本発明は、穀物乾燥部の前後に熱風供給部と排風排出部を対応配置して穀粒等を循環乾燥する穀物乾燥機に関するものである。
特許文献1の例の如く、穀物乾燥機は、機体上部に穀粒を貯留する貯留部と、その下方で受けた穀粒を乾燥する穀物乾燥部の前後に熱風供給部と排風排出部を備え、乾燥処理後の穀粒を集めて再度貯留部に戻すための集穀部とを段積み状に構成する。穀物乾燥部は、貯留部から受けた穀粒等を熱風に曝すための穀粒流下通路を挟んで熱風室および排風室を形成し、バーナによって熱風を発生する熱風供給部を熱風室と連通し、また、吸引ファンによって排風を排出する排風排出部を排風室と連通し、さらに、高速高品質乾燥のために、排風を分流して熱風室に戻すための排風分流部を備える。
特開2009−24948号公報
上記構成の穀物乾燥機は、排風排出部が箱体の後方に突設されていることから、機体の奥行長さが大きくなり、コンパクト化のネックとなるのみならず、排風循環のための排風分流部を付設することにより、その分の全長増加を招くという問題があった。
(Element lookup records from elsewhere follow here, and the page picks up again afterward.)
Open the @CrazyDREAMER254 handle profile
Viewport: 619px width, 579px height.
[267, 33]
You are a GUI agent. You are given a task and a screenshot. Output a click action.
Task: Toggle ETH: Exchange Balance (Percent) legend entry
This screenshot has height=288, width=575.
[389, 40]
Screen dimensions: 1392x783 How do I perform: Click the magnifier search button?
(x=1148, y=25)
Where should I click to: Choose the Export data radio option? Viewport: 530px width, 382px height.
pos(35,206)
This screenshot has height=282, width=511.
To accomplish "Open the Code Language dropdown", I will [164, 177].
本発明は、穀物乾燥部の奥行長さを抑えてコンパクト化を可能とする排風循環式の穀物乾燥機を提供することにある。
請求項1に係る発明は、
箱体内部に、穀粒が流下する穀粒流下通路(13)と、熱風室(8)および排風室(12)とを形成し、
排風室(12)の上部を左右の傾斜ガイド部(13a)により山形に形成すると共に、下部を左右の穀粒流下通路(13)により形成し、
排風室(12)の後部に設ける排風ファン(6)で吸引された排風を箱体外側に排出案内する排風ダクト(20)を設け、
排風ダクト(20)を通過する排風を熱風室(8)に供給する循環ダクト(21)を設け、
排風ファン(6)の回転翼(6b)を覆う導入筒(6a)を箱体内側の排風室(12)に設け、排風ダクト(20)及び循環ダクト(21)を箱体外側に設け、
導入筒(6a)の上部に、かつ、左右の傾斜ガイド部(13a)の間にファンモータ(61)を設け、ファンモータ(61)の後方に箱体外側と連通する開口部(W)を設け、
開口部(W)の後方には循環ダクト(21)を着脱自在に構成することを特徴とする穀物乾燥機とする。
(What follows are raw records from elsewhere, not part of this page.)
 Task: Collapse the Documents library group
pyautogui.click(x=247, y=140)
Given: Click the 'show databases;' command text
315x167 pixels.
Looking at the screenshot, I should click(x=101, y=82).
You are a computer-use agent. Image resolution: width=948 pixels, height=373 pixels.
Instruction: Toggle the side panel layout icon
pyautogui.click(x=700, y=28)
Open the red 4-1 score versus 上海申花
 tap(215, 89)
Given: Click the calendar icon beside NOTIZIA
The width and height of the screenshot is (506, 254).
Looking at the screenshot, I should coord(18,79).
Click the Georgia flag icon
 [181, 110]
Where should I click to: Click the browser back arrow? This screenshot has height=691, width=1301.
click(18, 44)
請求項1に係る発明の穀物乾燥機は、箱体内側に排風ファン(6)を配置することによって排風ダクト(20)の背面側の突出が抑えられ、機体全長の短縮化が可能となる。
また、傾斜ガイド部(13a)によって挟まれる空間に外付けのファンモータ(61)が収容されることから、無駄なスペースを生かしてコンパクトに構成することができる。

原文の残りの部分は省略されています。